**Given passage**:
▶
The reason is simple: The first nine months of my life are a blank to me. I want to fill in those blanks. All I know i[s] that I was at an orphanage run by Catholic Charities. I don’t know what I ate, who fed me, how I was taken care of, whether I got sick, whether I cried a lot, nothing. I want to know as much as possible.

The trial court held the request in abeyance while directing Catholic Charities “to inspect its records to determine whether inspection of the adoption file by the adoptee would promote the welfare of the adoptee” and to report to the court accordingly. In its report, Catholic Charities stated that, although its “policy” was that “our agency records are confidential and not made available for client inspection,” it had examined appellant’s record and thereafter furnished her with “non-identifying information” about her adoption. It had also contacted her by telephone “to determine any further questions she ha[d] about her adoption and natural parents,” but that she responded “that she does not have further specific questions,” desiring only “to personally inspect the records.” Catholic Charities therefore informed her that it could not allow inspection in these circumstances.

Upon receipt of the agency’s report, the trial court denied appellant’s request in a brief written order, which noted that Catholic Charities had “already provided to the adop-tee all non-identifying information about her adoption and natural parents.” Beyond this, it “appear[ed to the court] that the adoptee seeks merely to physically peruse the file for the sake of doing so, but has no additional need of information contained in the file.” That showing, even if all of the parents concerned had consented to inspection, was inadequate in the court’s view to justify breaching of the seal imposed by § 16-311.

[584]*584II.
◀
**Direction**: Render this sentence from the passage on sealed adoption records in Spanish: "Catholic Charities therefore informed her that it could not allow inspection in these circumstances."

**Data shown**:
▶
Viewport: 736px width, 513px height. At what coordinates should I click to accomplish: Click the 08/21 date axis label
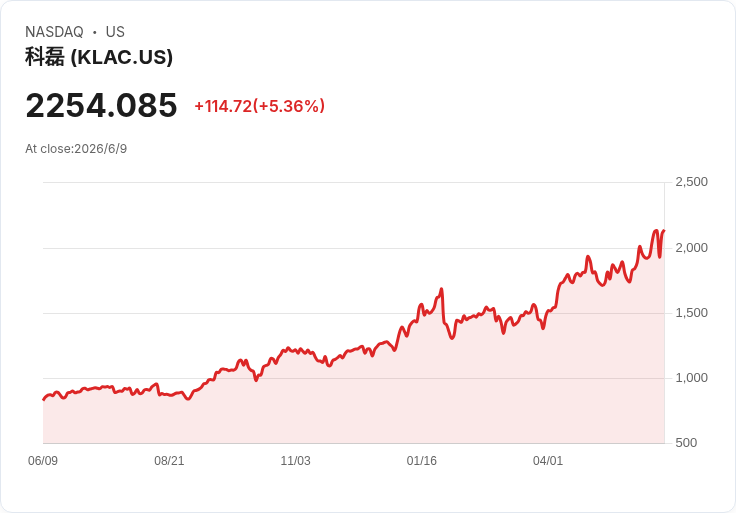click(169, 460)
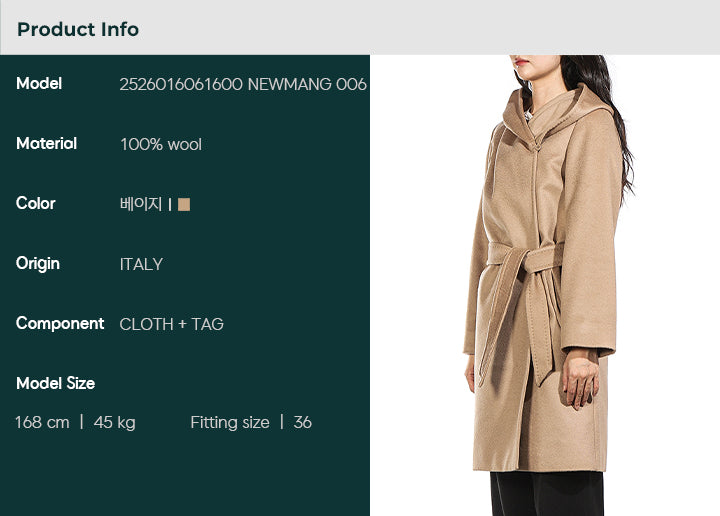Click the ITALY origin value

click(x=141, y=264)
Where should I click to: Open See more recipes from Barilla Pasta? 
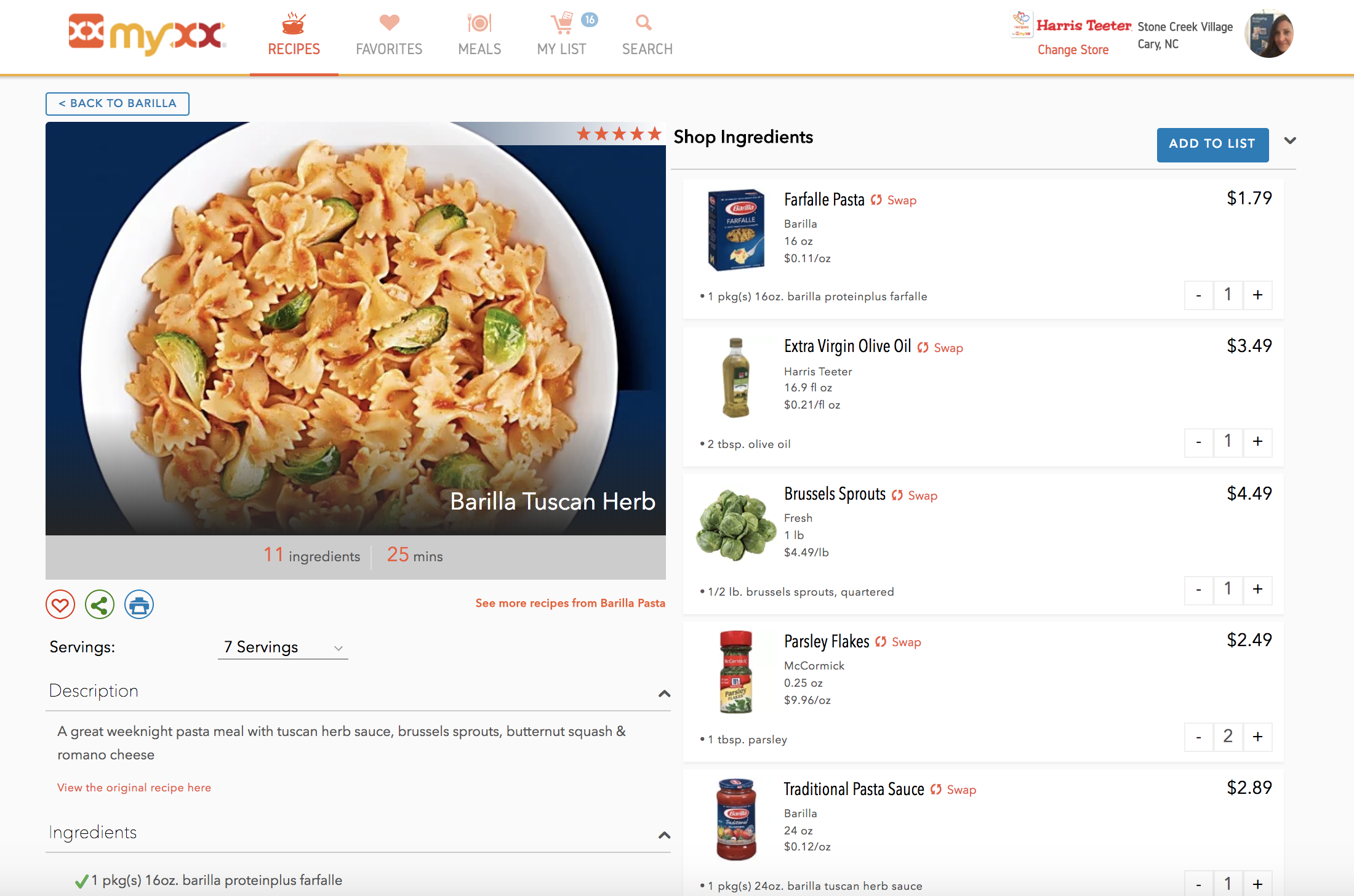point(570,603)

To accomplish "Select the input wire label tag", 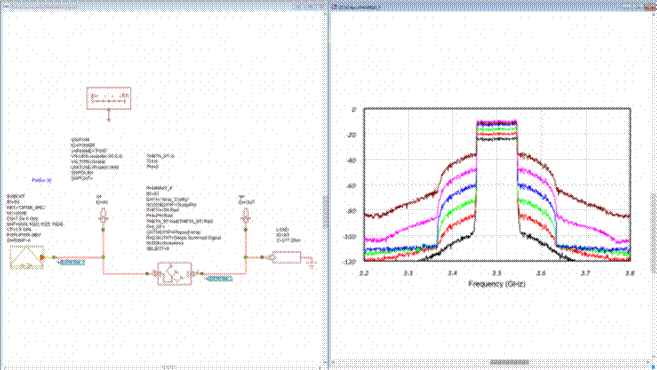I will pyautogui.click(x=72, y=262).
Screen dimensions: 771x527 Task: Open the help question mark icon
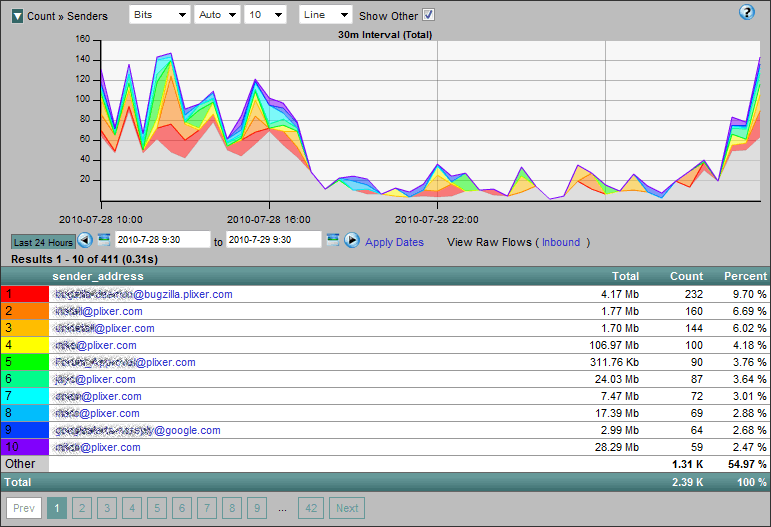tap(746, 13)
◀
**Task output**: Por lo tanto, Catholic Charities le informó que no podía permitir la inspección en estas circunstancias.